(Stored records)
● ● ●
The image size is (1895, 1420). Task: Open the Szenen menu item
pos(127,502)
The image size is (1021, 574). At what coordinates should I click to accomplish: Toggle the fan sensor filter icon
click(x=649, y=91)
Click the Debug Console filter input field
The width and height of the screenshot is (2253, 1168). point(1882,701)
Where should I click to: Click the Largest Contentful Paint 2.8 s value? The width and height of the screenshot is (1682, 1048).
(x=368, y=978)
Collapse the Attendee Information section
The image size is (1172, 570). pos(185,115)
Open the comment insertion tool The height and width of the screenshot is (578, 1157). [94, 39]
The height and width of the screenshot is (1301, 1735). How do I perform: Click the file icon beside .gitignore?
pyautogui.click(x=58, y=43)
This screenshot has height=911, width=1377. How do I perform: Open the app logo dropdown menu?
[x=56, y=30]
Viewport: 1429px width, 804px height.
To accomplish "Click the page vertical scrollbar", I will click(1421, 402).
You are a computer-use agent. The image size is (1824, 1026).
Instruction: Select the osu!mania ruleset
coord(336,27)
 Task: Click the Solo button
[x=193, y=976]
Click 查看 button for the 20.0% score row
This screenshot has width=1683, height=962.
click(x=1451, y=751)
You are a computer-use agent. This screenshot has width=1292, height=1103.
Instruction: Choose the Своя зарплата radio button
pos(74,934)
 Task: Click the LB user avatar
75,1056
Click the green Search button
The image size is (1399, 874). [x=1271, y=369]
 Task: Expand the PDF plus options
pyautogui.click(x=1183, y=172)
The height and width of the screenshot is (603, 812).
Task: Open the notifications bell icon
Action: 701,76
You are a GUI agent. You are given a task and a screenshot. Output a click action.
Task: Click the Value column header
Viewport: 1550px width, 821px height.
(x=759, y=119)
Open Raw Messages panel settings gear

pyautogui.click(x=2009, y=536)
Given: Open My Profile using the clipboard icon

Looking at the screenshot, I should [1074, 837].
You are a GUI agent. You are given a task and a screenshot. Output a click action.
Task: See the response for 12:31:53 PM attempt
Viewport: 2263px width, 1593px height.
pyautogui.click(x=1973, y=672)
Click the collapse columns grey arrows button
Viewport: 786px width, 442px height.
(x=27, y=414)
● ● ●
▶ WHAT IS REQUIRED
Write out exactly the lines from the one with "Given: Open My" through the end of the records above, both ends included, and leave out all other lines.

▶ YOUR RESPONSE
Given: Open My Profile using the clipboard icon

Looking at the screenshot, I should [1074, 837].
You are a GUI agent. You are given a task and a screenshot. Output a click action.
Task: See the response for 12:31:53 PM attempt
Viewport: 2263px width, 1593px height.
pyautogui.click(x=1973, y=672)
Click the collapse columns grey arrows button
Viewport: 786px width, 442px height.
(x=27, y=414)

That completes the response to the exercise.